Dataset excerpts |
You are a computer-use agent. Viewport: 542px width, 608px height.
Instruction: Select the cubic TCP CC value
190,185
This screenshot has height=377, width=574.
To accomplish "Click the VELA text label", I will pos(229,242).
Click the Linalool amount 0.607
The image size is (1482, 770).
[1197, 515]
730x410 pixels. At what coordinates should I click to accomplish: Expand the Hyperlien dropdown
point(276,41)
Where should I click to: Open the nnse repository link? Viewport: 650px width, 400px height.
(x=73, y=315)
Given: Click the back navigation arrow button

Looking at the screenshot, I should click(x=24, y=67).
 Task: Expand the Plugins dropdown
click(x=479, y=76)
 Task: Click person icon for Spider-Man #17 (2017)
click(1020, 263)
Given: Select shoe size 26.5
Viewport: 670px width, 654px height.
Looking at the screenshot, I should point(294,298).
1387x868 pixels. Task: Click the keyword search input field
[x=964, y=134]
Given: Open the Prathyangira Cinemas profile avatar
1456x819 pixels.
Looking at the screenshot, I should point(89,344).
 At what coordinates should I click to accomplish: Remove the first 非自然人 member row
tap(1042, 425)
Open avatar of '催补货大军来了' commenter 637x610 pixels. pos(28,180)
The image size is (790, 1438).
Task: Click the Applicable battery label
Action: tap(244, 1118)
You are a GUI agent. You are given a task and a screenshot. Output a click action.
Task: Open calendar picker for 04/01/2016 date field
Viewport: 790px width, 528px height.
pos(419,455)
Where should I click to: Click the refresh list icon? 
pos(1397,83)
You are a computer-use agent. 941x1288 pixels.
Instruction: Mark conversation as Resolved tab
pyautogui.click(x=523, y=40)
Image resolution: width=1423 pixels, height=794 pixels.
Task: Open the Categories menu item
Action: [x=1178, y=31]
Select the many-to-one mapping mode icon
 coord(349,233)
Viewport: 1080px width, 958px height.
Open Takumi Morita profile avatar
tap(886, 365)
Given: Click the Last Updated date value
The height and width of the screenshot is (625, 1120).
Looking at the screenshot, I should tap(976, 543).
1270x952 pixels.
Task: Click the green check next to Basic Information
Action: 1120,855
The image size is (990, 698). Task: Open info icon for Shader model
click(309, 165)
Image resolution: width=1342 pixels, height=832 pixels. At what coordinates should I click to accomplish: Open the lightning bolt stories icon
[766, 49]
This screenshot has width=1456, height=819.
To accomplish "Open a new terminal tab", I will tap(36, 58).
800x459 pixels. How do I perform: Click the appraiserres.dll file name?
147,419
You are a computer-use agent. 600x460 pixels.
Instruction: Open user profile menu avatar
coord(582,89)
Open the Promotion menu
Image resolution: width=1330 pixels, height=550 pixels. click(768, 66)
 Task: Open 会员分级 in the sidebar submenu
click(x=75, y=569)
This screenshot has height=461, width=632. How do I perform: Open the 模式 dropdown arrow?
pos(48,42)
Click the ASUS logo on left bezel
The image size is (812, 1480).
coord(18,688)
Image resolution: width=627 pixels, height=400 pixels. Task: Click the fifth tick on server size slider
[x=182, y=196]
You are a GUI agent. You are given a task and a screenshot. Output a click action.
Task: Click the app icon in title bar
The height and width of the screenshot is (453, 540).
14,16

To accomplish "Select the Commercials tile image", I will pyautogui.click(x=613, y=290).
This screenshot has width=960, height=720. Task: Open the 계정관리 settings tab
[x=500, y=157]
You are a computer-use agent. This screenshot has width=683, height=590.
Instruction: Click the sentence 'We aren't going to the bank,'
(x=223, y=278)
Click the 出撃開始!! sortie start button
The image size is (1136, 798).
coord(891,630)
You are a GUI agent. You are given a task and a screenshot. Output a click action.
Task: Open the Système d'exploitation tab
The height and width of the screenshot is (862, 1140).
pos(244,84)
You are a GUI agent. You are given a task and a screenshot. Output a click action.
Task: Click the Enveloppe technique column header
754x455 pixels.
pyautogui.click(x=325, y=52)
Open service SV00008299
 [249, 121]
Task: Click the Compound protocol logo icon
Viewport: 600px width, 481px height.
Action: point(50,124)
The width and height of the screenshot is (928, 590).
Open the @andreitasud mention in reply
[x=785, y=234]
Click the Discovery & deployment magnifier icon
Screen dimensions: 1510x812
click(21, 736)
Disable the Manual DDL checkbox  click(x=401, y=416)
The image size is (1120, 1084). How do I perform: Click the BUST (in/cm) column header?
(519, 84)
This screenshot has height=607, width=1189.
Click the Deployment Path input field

Try it | Reply with nothing but a number. State how many lines in the records hold the word "date".

Solution | 2